By Ewen Callaway and Nature magazine
The evidence is in every breath of air, but answers are harder to come by. Xenon, the second heaviest of the chemically inert noble gases, has gone missing. Our atmosphere contains far less xenon, relative to the lighter noble gases, than meteorites similiar to the rocky material that formed the Earth.
The missing-xenon paradox is one of science’s great whodunits. Researchers have hypothesized that the element is lurking in glaciers, minerals or Earth’s core, among other places.
“Scientists always said the xenon is not really missing. It’s not in the atmosphere, but it’s hiding somewhere,” says inspector, sorry, professor Hans Keppler, a geophysicist at the University of Bayreuth in Germany. He and his colleague Svyatoslav Shcheka are the latest geoscientists to tackle the case, in a report published today in Nature.
Elementary, my dear Watson
They went looking for answers in minerals. Magnesium silicate perovskite is the major component of Earth’s lower mantle — the layer of molten rock between the crust and the core, which accounts for half the planet’s mass. The sleuthing scientists wondered whether the missing xenon could be squirreled away in pockets in this mineral. “I was quite sure that it must be possible to stuff noble gases into perovskite,” says Keppler. “I suspected xenon may be in there.”
The researchers tried dissolving xenon and argon in perovskite at temperatures exceeding 1,600 ºC and pressures about 250 times those at sea level. Under these extreme conditions — similar to those in the lower mantle — the mineral sopped up argon yet found little room for xenon.

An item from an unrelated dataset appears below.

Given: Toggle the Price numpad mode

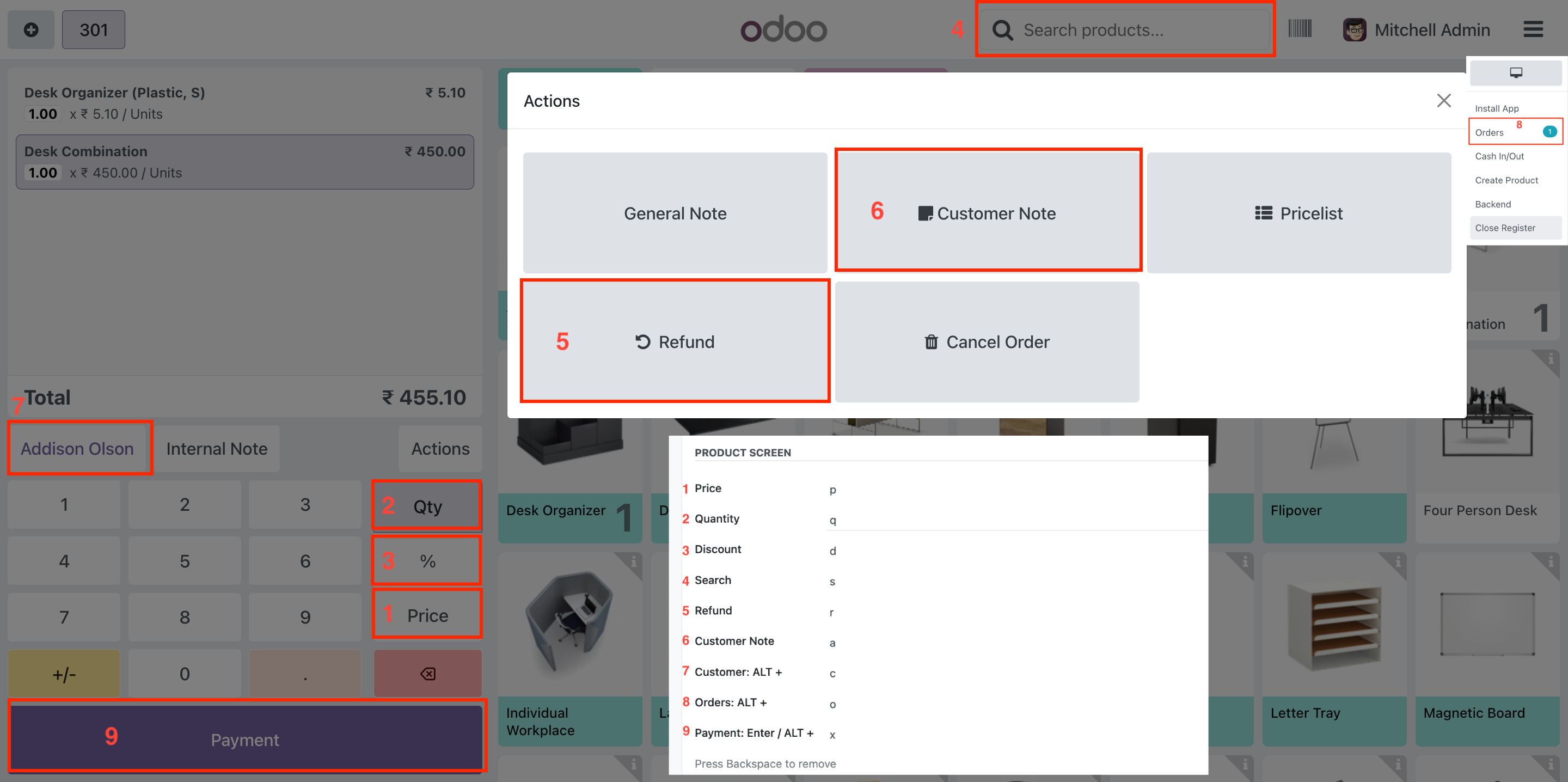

Those results may sound disappointing, but they gave Keppler and Shcheka an idea. What if xenon isn’t hiding at all?
More than 4 billion years ago, Earth was molten. Meteorites bombarded the planet, causing it to lose much of its primordial atmosphere. Keppler and Shcheka suggest that argon and the other noble gases hid in perovskite, but most of the xenon could not dissolve in the mineral, and disappeared into space.
“This is completely different from what everybody else is saying. They are saying the xenon is here but it's hiding somewhere. We are saying it is not here because very early in Earth’s history it had no place to hide,” says Keppler.
When Earth cooled, argon and other noble gases started seeping out of the perovskite and filling the atmosphere. Xenon, dissolved in the mineral at only trace levels, could in turn make up only trace amounts of the atmosphere.
As further support for their hypothesis, the scientists point out that the relative ratios of three noble gases — xenon, krypton and argon — in the atmosphere roughly correspond to their solubility in perovskite.
The theory may also explain why lighter isotopes of xenon are even more depleted from the atmosphere than heavier ones. “Nobody has ever been able to explain this,” says Keppler. He and Shcheka suggest that over billions of years, when xenon was seeping into space, lighter isotopes were most likely to escape.
Not so fast, says Chrystele Sanloup, a geoscientist at Pierre and Marie Curie University in Paris: “I don't think this discovery accounts for the missing xenon.” She notes that the theory does not totally explain all of the excess heavy xenon in the atmosphere, nor for additional xenon made from the radioactive decay of uranium and plutonium in rocks.
Besides, any explanation for Earth’s missing xenon should also apply to Mars, where the atmosphere also has a dearth of the noble gas. Keppler and Shcheka suggest that here, too, the ancient xenon escaped into space: the planet’s puny gravitational field prevented it from holding onto the gas. As a result, all xenon currently found on Mars is what little could dissolve in perovskite.